Forgive Us Our Trespassing sets aside Banksy’s usual biting satire and derision, revealing instead subtler, more nuanced sentiments. The iconic image of the praying boy kneeling beside a can of paint and a brush first appeared on a wall in Salt Lake City, Utah. By asking for forgiveness, Banksy acknowledges the concerns of those who see his work as vandalism, but seems to convey that he ultimately means well, asking for understanding.
In 2010, the image was also distributed in the form of posters; this time, a halo adorns the boy’s head. The posters were used to promote the artist’s fake documentary film Exit Through the Gift Shop, which challenges the core of visual culture by questioning notions of authenticity and originality in a postmodernist society.
In the present version of the image, the boy dons a hoodie, and the halo is replaced by a dazzling, gloriously graffitied stained-glass window. The setting of a sacred church functions on the one hand to heighten the ambiguous sentiments of contrition and repentance; on the other hand, the sacrilegious blasphemy of defacing the hallowed windows of a church paints an incredibly powerful statement that epitomizes Banksy’s cheeky, anarchic irreverence and rebellious spirit
Banksy also realized an original in 2011 that was first exhibited at Art In The Streets, the first graffiti and street art museum retrospective organized at the MOCA in Los Angeles.
Towering at seven meters in height, Banksy’s monumental Forgive Us Our Trespassing from 2011 is the largest known piece by the anonymous street artist, evincing a powerfully resplendent vision at once unabashedly brazen and deeply poignant. While the widely recognizable image of the kneeling boy, accompanied by the title Forgive Us Our Trespassing, first appeared in 2010, the present 7-meter work was created in 2011 with the participation of over 100 6th to 9th grade students at the City of Angels School in a project aimed to encourage children to create art.

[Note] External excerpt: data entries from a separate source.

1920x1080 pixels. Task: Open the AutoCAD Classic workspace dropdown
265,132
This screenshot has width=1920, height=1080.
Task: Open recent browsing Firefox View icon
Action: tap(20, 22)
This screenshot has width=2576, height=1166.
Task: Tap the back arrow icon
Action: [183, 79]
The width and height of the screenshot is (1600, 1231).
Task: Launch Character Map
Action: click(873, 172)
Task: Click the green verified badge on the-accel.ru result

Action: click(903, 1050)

With students assisting in tagging the stained-glass windows, Forgive Us Our Trespassing goes to the very heart of the spirit of street art and graffiti. The imagery itself, on the other hand, is a potent and moving revelation of Banksy’s conflicted feelings about being a graffiti artist, speaking to deep preoccupations and pathos that underscore his artistic production. Trespassing is an act and word that underlies the very modus operandi of graffiti and street art, as street artists must trespass on private property in order to tag or paint a wall or surface.